EC legal action over UK air pollution

The European Commission (EC) has announced that it will be launching legal proceedings against the UK for its persistent failure to tackle air pollution, particularly levels of the toxic gas, nitrogen dioxide (NO2).


The Commission claims that European air pollution limits are still regularly exceeded in 16 different ‘zones’ across the UK. These include: Greater Manchester, Greater London, the West Midlands, West Yorkshire, Teesside, the Potteries, Hull, Southampton, Glasgow, the East, the South East, the East Midlands, Merseyside, Yorkshire & Humberside, the West Midlands, and the North East. 


Long-term exposure to nitrogen oxides (NOx) is thought to be a key cause of respiratory illnesses and premature deaths in humans, as well as poor health in plants and animals. 


The gases are chiefly emitted through the burning of fossil fuels and diesel exhaust, and contribute to high levels of ground-level ozone. They also work as indirect greenhouse gases in the atmosphere.


Failure to comply


According to the EU air pollution directive, which came into force in 2008, the UK should have met its air pollution targets by 1 January 2010. 


However, a number of member states failed to comply in time, and some were granted extensions through to 1 January 2015. These were dependent on states outlining exactly how they planned to reduce NO2 levels in the affected zones.

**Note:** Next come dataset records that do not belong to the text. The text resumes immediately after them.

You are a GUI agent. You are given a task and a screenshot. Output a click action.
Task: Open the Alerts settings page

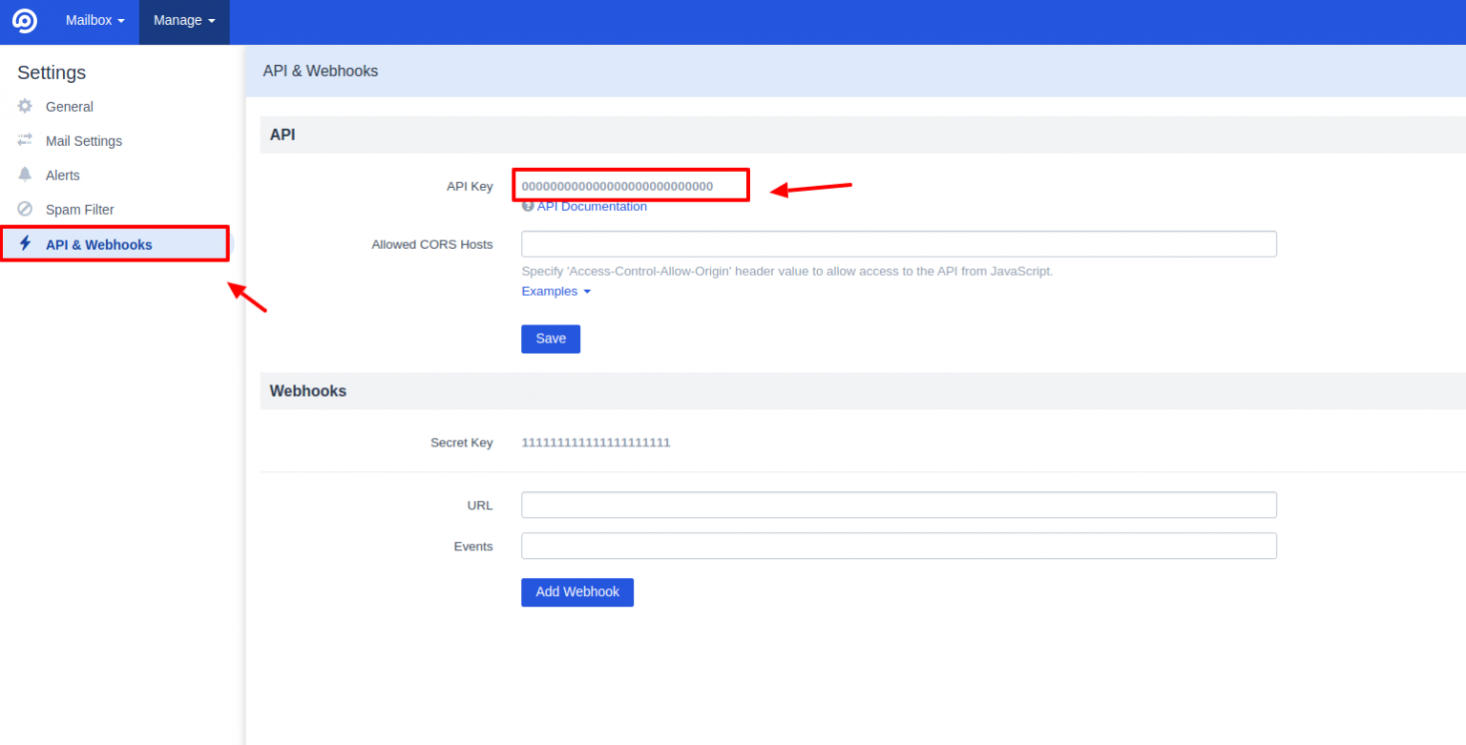tap(63, 175)
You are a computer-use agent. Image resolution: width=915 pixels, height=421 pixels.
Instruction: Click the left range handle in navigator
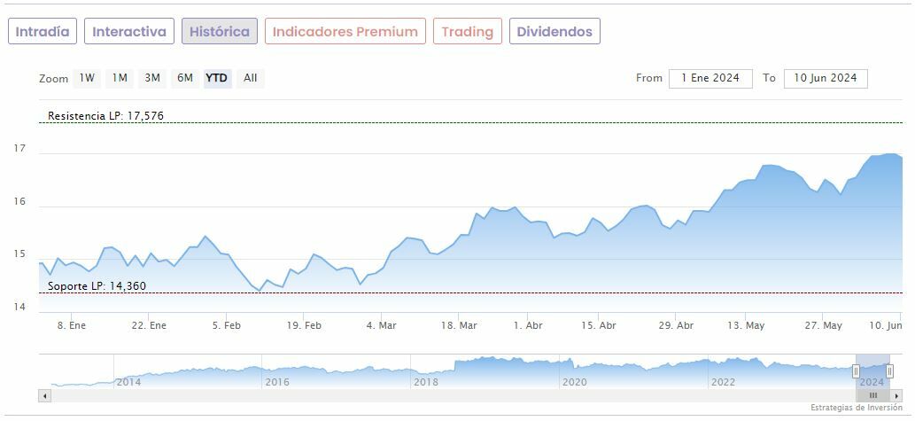856,371
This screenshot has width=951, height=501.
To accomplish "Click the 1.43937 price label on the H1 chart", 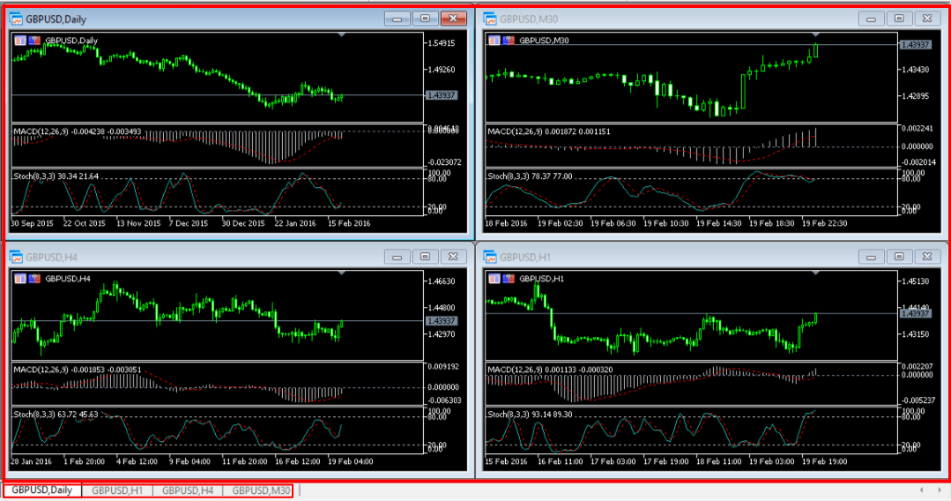I will 915,313.
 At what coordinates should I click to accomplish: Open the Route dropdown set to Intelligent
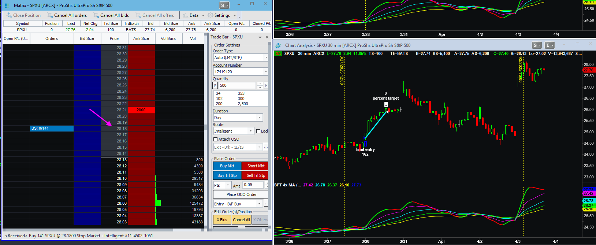coord(250,131)
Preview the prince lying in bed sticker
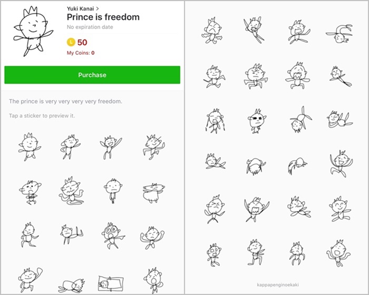This screenshot has height=295, width=369. [111, 283]
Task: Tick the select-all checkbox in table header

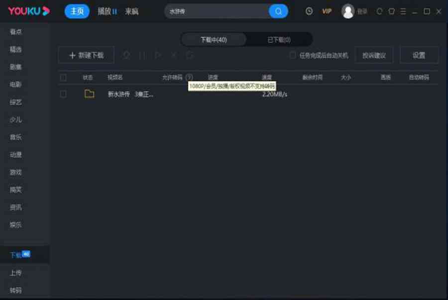Action: pos(63,78)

The EC’s complaint is that the UK has failed to produce a viable five-year plan, while the other member states have produced “credible and workable” proposals.


In breach


According to government data presented at the UK Supreme Court, London is now unlikely to comply with the EU standards until 2025, which will be 15 years past the original deadline. 


For the other 15 zones, including Greater Manchester and Merseyside, it is likely to be more like 2020.

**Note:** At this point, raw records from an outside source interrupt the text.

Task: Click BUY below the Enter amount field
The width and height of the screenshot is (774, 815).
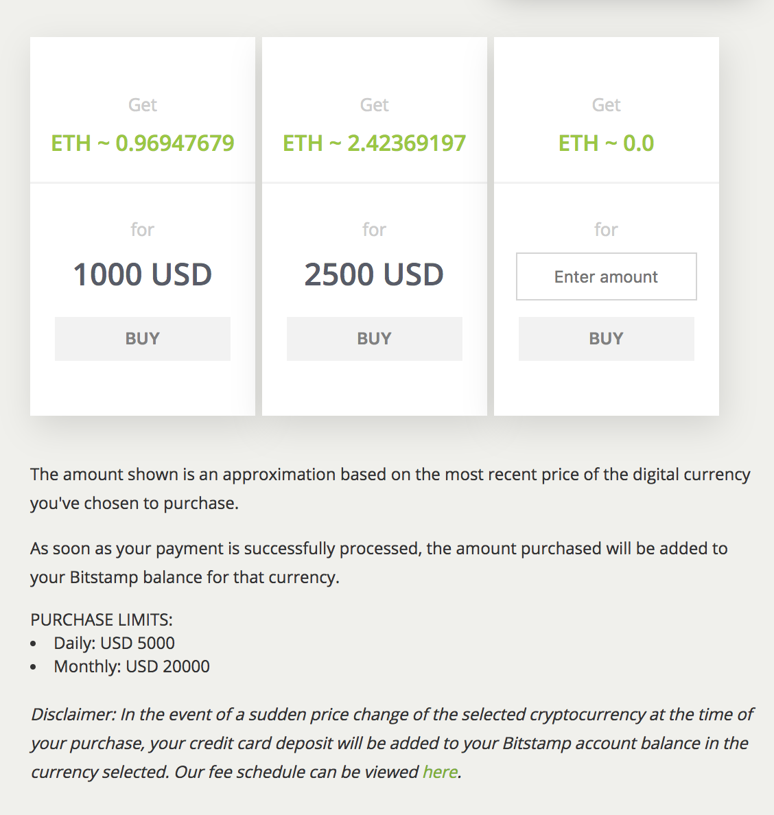Action: point(606,339)
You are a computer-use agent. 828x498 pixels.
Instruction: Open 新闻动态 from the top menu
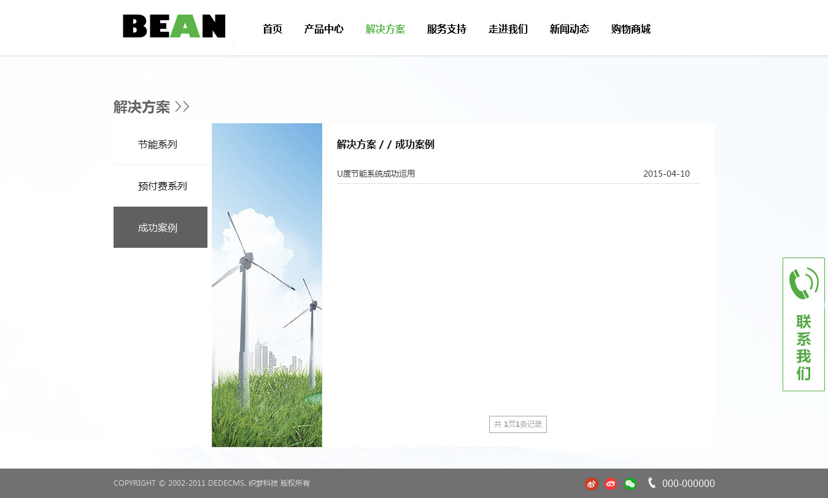pyautogui.click(x=570, y=29)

For the purposes of air pollution monitoring, the UK is divided into 43 zones. In 2010, levels of NO2 were over the EU limits in 40 of them.

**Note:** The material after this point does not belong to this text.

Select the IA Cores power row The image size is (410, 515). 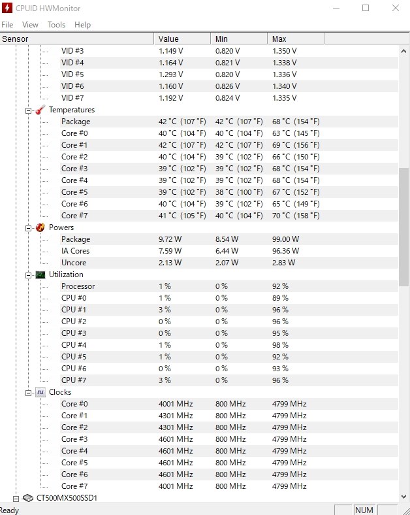[198, 251]
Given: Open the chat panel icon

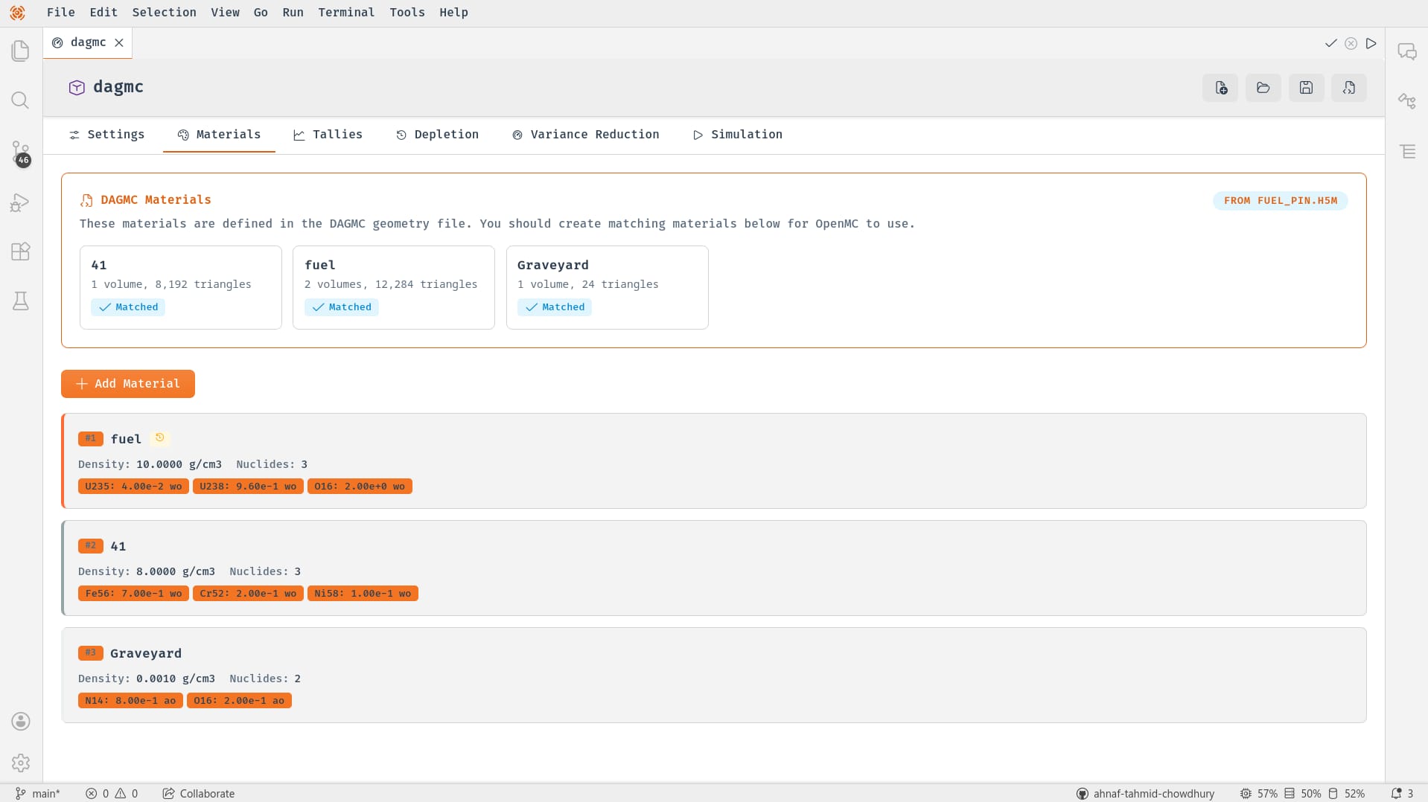Looking at the screenshot, I should [x=1406, y=51].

The Government has now been informed that it is in breach of its obligations and it has two months to respond.


EC spokesperson, Joe Hennon, said: "Our priority is to protect public health and the environment. We think that's what the people of the UK would want as well."




Responding to the announcement, Friends of the Earth campaigner, Jenny Bates, called the situation a “national scandal”. 


She said: "The Government, Mayor of London and local authorities must now take tough and rapid measures, such as reducing traffic levels, rather than increasing road-capacity.”


James Thornton, chief executive of environmental campaign group, ClientEarth added: "We have the right to breathe clean air and the Government has a legal duty to protect us from air pollution”.


According to health campaigners, air pollution causes as many as 29,000 early deaths in the UK each year.